Oh, shit. ‘Where’s that?’ I say.

‘Oh, it’s that little room over there,’ he says, pointing to a door in the corner. ‘You shouldn’t really go in if you’re not a member, but I should think it’ll be all right. Obviously you can’t take any of the books out. And I’m afraid you can’t take your bag in with you.’

He signs me in and takes my bag. Then he gives me a laminated pass.

‘Just go straight in,’ he says.

The local history library is a dusty, low-ceilinged room split into three distinct sections by the layout of the shelves and the position of several desks and one microfiche reader. I instantly feel comfortable in here, around the musty smell of old books. There’s no one else here but me, and I wonder if I’d get arrested for just crashing out here at the end of the day. Probably.

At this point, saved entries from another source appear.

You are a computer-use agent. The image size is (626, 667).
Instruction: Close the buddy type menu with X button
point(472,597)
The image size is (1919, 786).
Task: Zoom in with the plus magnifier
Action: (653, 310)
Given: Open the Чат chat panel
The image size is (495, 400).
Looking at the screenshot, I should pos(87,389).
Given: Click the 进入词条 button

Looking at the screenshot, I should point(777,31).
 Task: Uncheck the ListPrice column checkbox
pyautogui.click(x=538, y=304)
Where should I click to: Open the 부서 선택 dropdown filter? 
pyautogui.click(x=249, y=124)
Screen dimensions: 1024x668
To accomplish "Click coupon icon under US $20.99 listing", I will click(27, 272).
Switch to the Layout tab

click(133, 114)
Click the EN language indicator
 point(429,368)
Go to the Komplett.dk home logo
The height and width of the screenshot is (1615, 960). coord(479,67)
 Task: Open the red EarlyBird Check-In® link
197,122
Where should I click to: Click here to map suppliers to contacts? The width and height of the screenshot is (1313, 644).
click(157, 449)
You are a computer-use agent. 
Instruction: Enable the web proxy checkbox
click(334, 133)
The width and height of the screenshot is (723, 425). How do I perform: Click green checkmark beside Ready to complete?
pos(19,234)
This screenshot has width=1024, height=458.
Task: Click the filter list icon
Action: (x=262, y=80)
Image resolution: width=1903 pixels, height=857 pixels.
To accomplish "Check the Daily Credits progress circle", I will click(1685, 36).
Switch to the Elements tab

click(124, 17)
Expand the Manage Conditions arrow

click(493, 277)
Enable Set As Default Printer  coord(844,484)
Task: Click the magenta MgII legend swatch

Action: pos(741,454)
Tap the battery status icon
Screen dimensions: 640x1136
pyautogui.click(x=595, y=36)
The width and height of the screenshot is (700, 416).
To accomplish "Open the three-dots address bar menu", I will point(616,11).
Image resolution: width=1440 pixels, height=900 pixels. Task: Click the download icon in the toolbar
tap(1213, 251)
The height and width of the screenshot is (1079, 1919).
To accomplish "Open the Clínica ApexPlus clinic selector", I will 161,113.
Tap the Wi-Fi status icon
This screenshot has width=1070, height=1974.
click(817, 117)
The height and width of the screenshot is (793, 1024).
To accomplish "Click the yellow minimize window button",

I drift around looking at faded old spines of parish records and biographies before I realise I’ll need the computerised records to find what I’m looking for. There’s a terminal in the corner, just under a CCTV playback of what’s going on in here. I sit down, but it feels odd seeing myself on TV, and I’m a vague shadow in the corner of my eye as I type in the keywords ‘castles’ and ‘Devon’.

There are several books on Devon castles, and I choose a couple with pictures and take them to one of the desks. I flick through the largest book, which contains line drawings of all the major castles in the area. Exeter Castle and Powderham Castle are too grand and rectangular, as are Berry Pomeroy Castle and Bickleigh Castle. Gidley Castle and Lydford Castle are both too square. There are several castles by the sea. But the castle Burlem was thinking of was on a little mound. Finally, I find pictures of two castles that are on mounds. They’re both circular. My heart is like a machine that’s been turned up a notch. I’ve now got two choices. I almost know where I need to go. I have to look at another book – this one with more recent photographs – before I see that one of the castles is now really just a ruin, like a tooth left in a giant’s mouth.

But the other one looks exactly like Burlem described: like a giant’s ring thrown on a hilltop. And I can see what he meant about the absence, as well. The picture I’ve got here in this book, this aerial view, certainly does make it seem like the space – the thing that isn’t there – is more important than the walls, which are. If you look at the castle for long enough the walls blur, and it’s as if they don’t have any point at all, except to keep all the nothingness in.